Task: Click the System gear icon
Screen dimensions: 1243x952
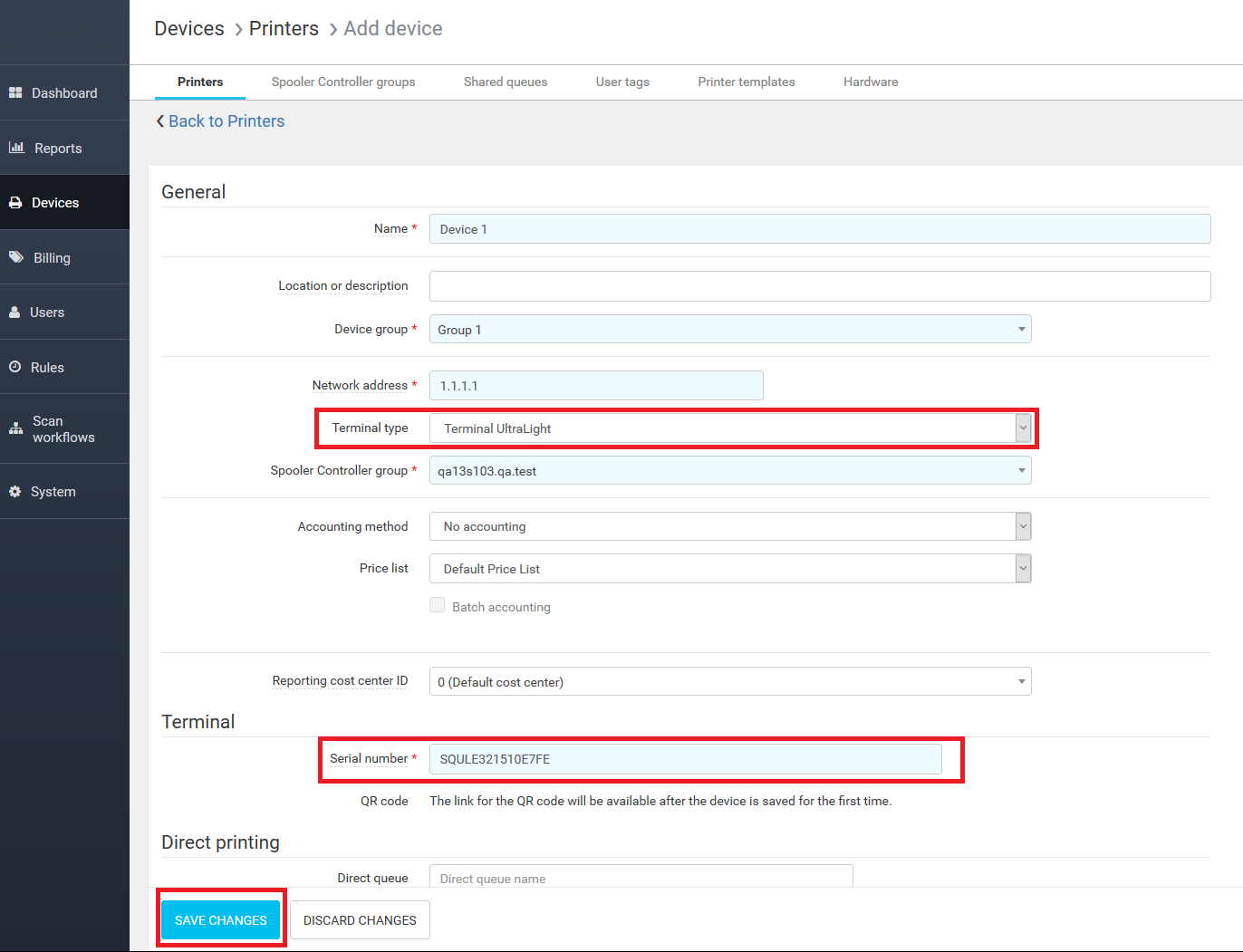Action: [14, 492]
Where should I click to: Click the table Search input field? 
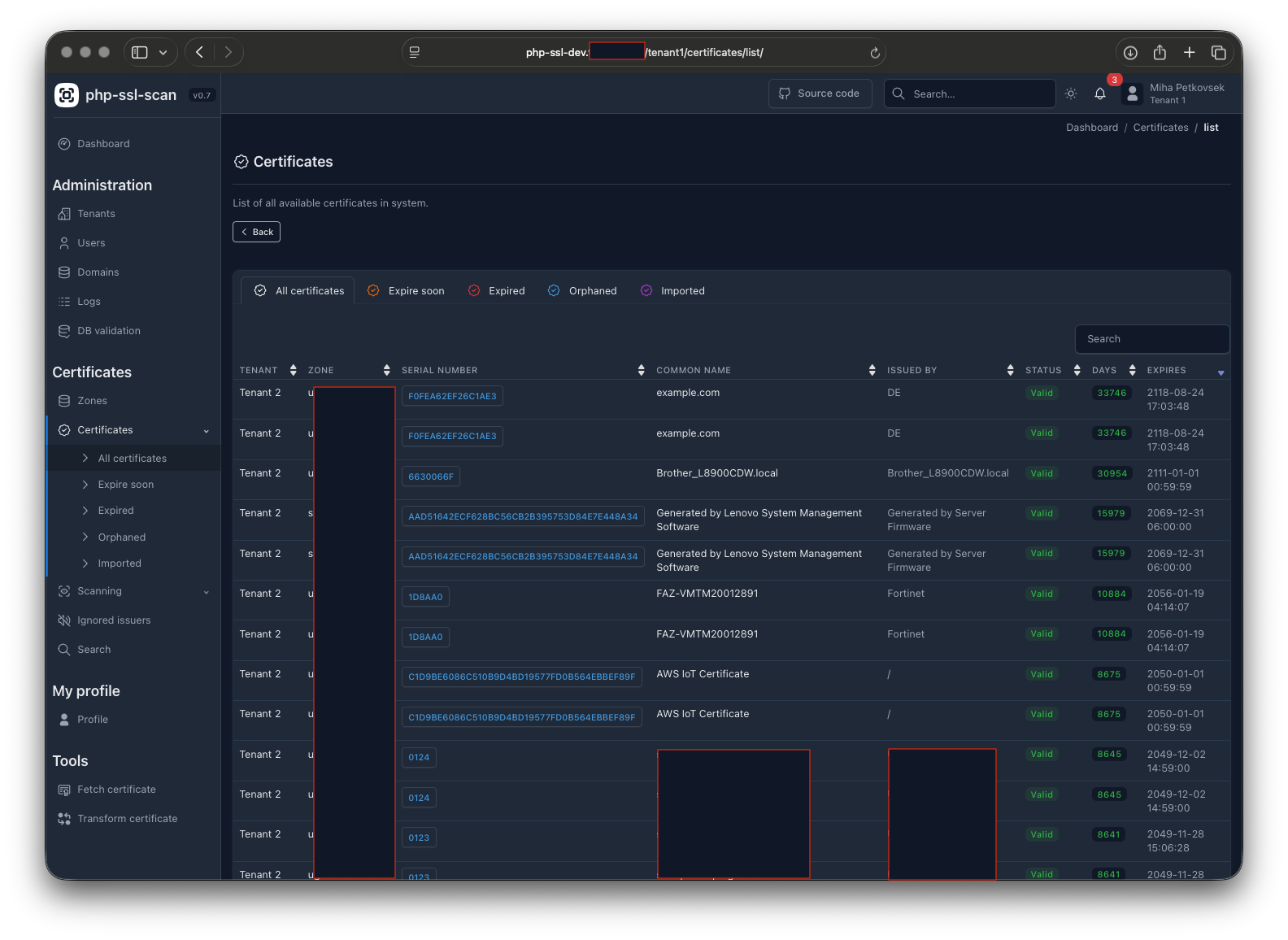tap(1151, 339)
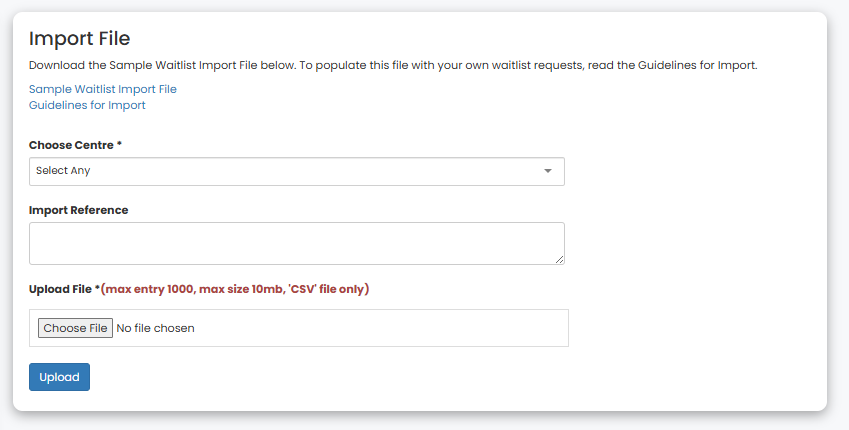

- Your goal
Reproduce all of the material exactly, apart from the pictures.

- Written solution
Task: Click the System gear icon
Screen dimensions: 1243x952
Action: [14, 492]
Where should I click to: Click the table Search input field? 
tap(1151, 339)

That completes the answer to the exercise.